● **Brief A**: Echo the blog post about sobbing on the bathroom floor word for word, starting at the words "Smiley, The Writer, and" and stopping after "fitting, I guess.".
● **Brief B**: Carry on the blog post about sobbing on the bathroom floor from the point where it stops.

## Begin Document passage

I miss my guys. Smiley is back with his dad after only two days, and last week’s time away from him was so hard, even with my great vacation. The Writer is on another business trip. I am home alone. It is too quiet. I have time to brood.

I worry about what I’m “doing” to Smiley. How he’ll turn out. Whether I’m ruining his life by “bouncing him back and forth” between two homes (his dad’s phrase). He’s so easygoing and adaptable and happy, and I know how important it is for him to have as much access to both of his parents as possible (and there is no way I’m getting back together with his father). But I’m so worried and I feel so guilty.

I twiddle my thumbs and get anxious for the day to come when The Writer and I can move in together and get married, and then I turn around and worry that I am wishing away these days. I know it will happen, but I am impatient. I worry that I won’t be a good stepmother–that I won’t even get a fair chance because The Writer’s ex will badmouth me to their daughter.

I worry that I’ll never get the weight off. That I won’t be able to keep up with Smiley. I worry that I’m not reading enough parenting books and I just go with the flow too often. Are there things I need to be doing? Am I stunting his emotional growth and education? Is he getting enough calcium? Is he getting too much?

I am looking ahead at the winter holidays and dreading more time away from Smiley. I’m dreading more time away from The Writer, when he spends almost a week with his daughter. (I am so glad they’ll have that much time together–it’ll be great for both of them–but time with her means our only contact is e-mail, texts, and whispered phone calls after she’s asleep.)

Smiley, The Writer, and I had one night together this week, and it was great. My family, all in one place. We made dinner, ate together, played, and had a wonderful evening. Those days are rare, and they have quickly become my favorite days of all. Then Tuesday it was back to mama and Smiley (which was still pretty awesome), and tonight, it’s just me. Planted on the couch, feeling sorry for myself, only realizing right before bed that I hadn’t stopped at the drugstore for more Mucinex. I was so glad there was a vitamin C tablet left, thankful I could at least take that to help fight the cold that surely has already taken hold.

And then I knocked over the glass.

And there I am on the floor, sobbing, cleaning up a mess beneath the toilet with the “good” towels I received as a wedding present.

It’s only fitting, I guess.

18 responses to “Sobbing on the Bathroom Floor

  1. You can always call or text me! I would’ve read you some of the assignments I’m grading. They would’ve made you cry for a totally different reason! And then you’ve thought about them later & bored yourself to sleep.

  2. I’m going to suggest exercising at times like this. Sounds silly but I’ve found that it takes care of a lot of things at once. The hardest part about being alone is all of the time you have to just think. And sometimes we don’t think about great things when we finally have a chance. Sometimes we think of all of the stuff we’ve been trying to drown out when it’s being drowned out.

    Running helps. Or just walking quickly. Put in some earbuds. Think about the music. And tell yourself it’ll get better and it’ll work out because you’re not allowing it not to.

  3. I get it. I’ve also struggled with depression. These times suck but you also know they will pass. I’ve found I just need to remember that and get through the bad moments/days as best I can, hanging on to the fact that I will feel better & ‘myself’ again. A walk, bath & to bed seem to work for me. Your boys will be back soon. :)

## End Document passage
## Begin Stored data

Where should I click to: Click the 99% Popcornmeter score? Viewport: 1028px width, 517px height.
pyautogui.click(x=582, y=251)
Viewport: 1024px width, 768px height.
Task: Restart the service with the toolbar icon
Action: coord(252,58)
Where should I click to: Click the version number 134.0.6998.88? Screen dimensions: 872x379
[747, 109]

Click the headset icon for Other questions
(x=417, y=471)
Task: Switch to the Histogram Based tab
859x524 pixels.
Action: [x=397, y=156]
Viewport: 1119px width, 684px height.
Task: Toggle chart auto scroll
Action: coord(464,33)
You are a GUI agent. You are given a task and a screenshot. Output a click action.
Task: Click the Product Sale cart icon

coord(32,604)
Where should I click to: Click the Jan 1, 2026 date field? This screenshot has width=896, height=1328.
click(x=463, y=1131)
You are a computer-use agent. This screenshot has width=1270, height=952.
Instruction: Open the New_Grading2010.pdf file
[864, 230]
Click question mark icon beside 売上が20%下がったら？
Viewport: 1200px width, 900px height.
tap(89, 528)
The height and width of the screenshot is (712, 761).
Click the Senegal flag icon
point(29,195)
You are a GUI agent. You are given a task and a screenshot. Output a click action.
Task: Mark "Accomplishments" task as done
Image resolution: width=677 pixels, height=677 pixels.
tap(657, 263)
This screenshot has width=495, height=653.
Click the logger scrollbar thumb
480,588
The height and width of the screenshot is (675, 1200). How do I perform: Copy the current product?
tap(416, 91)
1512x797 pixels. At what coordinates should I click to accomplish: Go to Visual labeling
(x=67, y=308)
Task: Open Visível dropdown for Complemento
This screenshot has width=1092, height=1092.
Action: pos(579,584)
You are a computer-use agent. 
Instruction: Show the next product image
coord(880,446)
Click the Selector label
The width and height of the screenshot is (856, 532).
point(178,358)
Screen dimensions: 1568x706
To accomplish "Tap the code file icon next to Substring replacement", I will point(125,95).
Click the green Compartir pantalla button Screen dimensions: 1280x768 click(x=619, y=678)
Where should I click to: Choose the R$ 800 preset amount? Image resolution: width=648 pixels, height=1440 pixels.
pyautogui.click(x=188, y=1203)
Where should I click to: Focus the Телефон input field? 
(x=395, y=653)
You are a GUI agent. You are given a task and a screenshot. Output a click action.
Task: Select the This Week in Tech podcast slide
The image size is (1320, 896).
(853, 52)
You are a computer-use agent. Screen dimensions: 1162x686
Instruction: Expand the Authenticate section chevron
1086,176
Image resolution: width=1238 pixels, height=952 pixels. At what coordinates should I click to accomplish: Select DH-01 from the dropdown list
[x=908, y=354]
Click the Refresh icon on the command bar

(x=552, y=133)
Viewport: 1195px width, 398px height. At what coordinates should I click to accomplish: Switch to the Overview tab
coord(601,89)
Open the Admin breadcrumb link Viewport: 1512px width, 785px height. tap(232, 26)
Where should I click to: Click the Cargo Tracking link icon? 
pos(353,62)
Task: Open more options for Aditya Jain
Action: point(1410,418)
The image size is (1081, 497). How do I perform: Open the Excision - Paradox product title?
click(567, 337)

## End Stored data

● **Exercise response A**:
Smiley, The Writer, and I had one night together this week, and it was great. My family, all in one place. We made dinner, ate together, played, and had a wonderful evening. Those days are rare, and they have quickly become my favorite days of all. Then Tuesday it was back to mama and Smiley (which was still pretty awesome), and tonight, it’s just me. Planted on the couch, feeling sorry for myself, only realizing right before bed that I hadn’t stopped at the drugstore for more Mucinex. I was so glad there was a vitamin C tablet left, thankful I could at least take that to help fight the cold that surely has already taken hold.

And then I knocked over the glass.

And there I am on the floor, sobbing, cleaning up a mess beneath the toilet with the “good” towels I received as a wedding present.

It’s only fitting, I guess.

● **Exercise response B**:
  4. A good stiff drink does it for me. OK, that’s maybe not responsible drinking, but the times I’ve actually needed to do this can be counted on one hand, so it’s not THAT irresponsible. OK, the times I needed to do this when I wasn’t pregnant can be counted on one hand. Obviously I couldn’t when I was pregnant. But I wanted to. A lot.
    I’m a bottler. And prone to understatement. This i not a good combination apparently and wound up with me passed out first visit at a chiropractor due to something called ‘sympathetic storm’. I don’t recommend it. So you know what? If a good cry makes you feel better (and sometimes it does) I’m all for it. Followed by a double vodka, a hot bath, and bed.

  5. Aww….((hugs)). Sometimes it all boils together and a good cry is the best way to get it out of your system. I hope you are feeling better today. XO

  6. Be more gentle with yourself. You’re doing fine by your boy! I struggle with the same concerns and fears … it’s only natural as a mom to worry! I hope things are looking brighter today!

  7. i agree with folks here.. it’s OK to sob on the bathroom floor! though the couch is a bit more comfy. preferably with tissues and a sad movie or something. things are good, but they arent yet where you want them and you are trying so hard to do EVERYTHING right that of course you are going to break down now and then (also, agree, PMS does NOT help!). Also my sick optimistic brain must point out – now you have clean bathroom floors! bonus! hahaha

  8. DON’T READ ANY PARENTING BOOKS!!!!!!

    Seriously the worst thing I did was second guess my gut instinct and think that any kid could be raised from a strangers theories on their own child. You are doing the best you can and what you know best and that my friend is the best you can do.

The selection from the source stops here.